Lavoro occasionale: nuove regole. Requisiti e categorie

Il lavoro occasionale riguarda quelle attivita’ lavorative di natura “meramente occasionale” che non danno luogo a compensi complessivamente percepiti dal prestatore superiori a 5.000 euro nel corso di un anno solare.

Si prevede inoltre che, fermo restando il limite dei compensi fissato in linea generale a 5.000 euro, le prestazioni di natura meramente occasionale svolte a favore di imprenditori commerciali o professionisti, non possono comunque superare i 2.000 euro annui, con riferimento a ciascun committente.

TIPOLOGIE ATTIVITA’

A differenza della precedente normativa, che indicava specifiche tipologie di attivita’ e categorie di prestatori, il lavoro occasionale di tipo accessorio nella nuova disciplina non e’ soggetto ad alcuna esclusione, sia di tipo soggettivo che oggettivo, ad eccezione del richiamo esplicito a studenti e pensionati per le attivita’ agricole stagionali e dei soggetti iscritti l’anno precedente negli elenchi anagrafici dei lavoratori agricoli, per le attivita’ agricole svolte a favore dei soggetti di cui all’articolo 34, comma 6, del decreto del Presidente della Repubblica 26 ottobre 1972, n. 633.

Pertanto, a decorrere dal 18 luglio 2012, data di entrata in vigore della legge n. 92/2012, con riferimento ai buoni lavoro acquistati a far tempo da tale data, il lavoro occasionale accessorio puo’ essere svolto per ogni tipo di attivita’ e da qualsiasi soggetto (disoccupato, inoccupato, lavoratore autonomo o subordinato, full-time o part-time, pensionato, studente, percettore di prestazioni a sostegno del reddito), ovviamente nei limiti del compenso economico previsto.

CATEGORIE LAVORATORI

Per quanto riguarda la categoria degli studenti, per consentire il rispetto dell’obbligo scolastico si conferma che l’impiego degli studenti, regolarmente iscritti a un ciclo di studi presso un istituto scolastico di qualsiasi ordine e grado, e’ consentito durante i periodi di vacanza; a questo proposito restano ferme le indicazione contenute nella Circolare dell’INPS n. 104 del 1 dicembre 2008, per l’individuazione di tali “periodi di vacanza”, secondo la quale si considerano:

a) “vacanze natalizie” il periodo che va dal 1° dicembre al 10 gennaio;

b) “vacanze pasquali” il periodo che va dalla domenica delle Palme al martedi’ successivo il lunedi’ dell’Angelo;

c) “vacanze estive” i giorni compresi dal 1° giugno al 30 settembre.

Inoltre, resta fermo che:

gli studenti regolarmente iscritti a un ciclo di studi presso un istituto scolastico di qualsiasi ordine e grado possano essere impiegati il sabato e la domenica;

gli studenti regolarmente iscritti a un ciclo di studi presso l’universita’ e con meno di venticinque anni di eta’ possano svolgere lavoro occasionale in qualunque periodo dell’anno.

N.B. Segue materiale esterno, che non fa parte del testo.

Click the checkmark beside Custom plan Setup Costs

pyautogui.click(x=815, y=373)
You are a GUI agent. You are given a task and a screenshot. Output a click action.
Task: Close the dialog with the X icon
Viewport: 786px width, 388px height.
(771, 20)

Per quanto riguarda la categoria di “pensionati” si precisa che possono beneficiare del lavoro accessorio i titolari di trattamenti di anzianita’ o di pensione anticipata, pensione di vecchiaia, pensione di reversibilita’, assegno sociale, assegno ordinario di invalidita’ e pensione agli invalidi civili nonche’ tutti gli altri trattamenti che risultano compatibili con lo svolgimento di una qualsiasi attivita’ lavorativa.

Resta, pertanto, escluso che possa accedere alla prestazione di lavoro occasionale accessorio il titolare di trattamenti, per i quali e’ accertata l’assoluta e permanente impossibilita’ di svolgere qualsiasi attivita’ lavorativa, quale il trattamento di inabilita’.

La categoria dei disoccupati e’ prevista dalla norma sulla base di un richiamo indiretto operato dal comma 3, secondo periodo dell’articolo 72 D. lgs. 276/03, il quale prevede che il “compenso e’ esente da qualsiasi imposizione fiscale e non incide sullo stato di disoccupato o inoccupato del prestatore di lavoro accessorio” per cui si conferma che l’utilizzatore del buono lavoro (ossia il prestatore) possa essere rispettivamente disoccupato o inoccupato.

Per i lavoratori percettori prestazioni integrative del salario o con sostegno al reddito si conferma per l’anno 2013 la possibilita’ per i lavoratoripercettori di prestazioni integrative del salario o con sostegno al reddito di effettuare lavoro accessorio in tutti i settori produttivi compresi gli enti locali nel limite massimo di 3.000 euro per anno solare.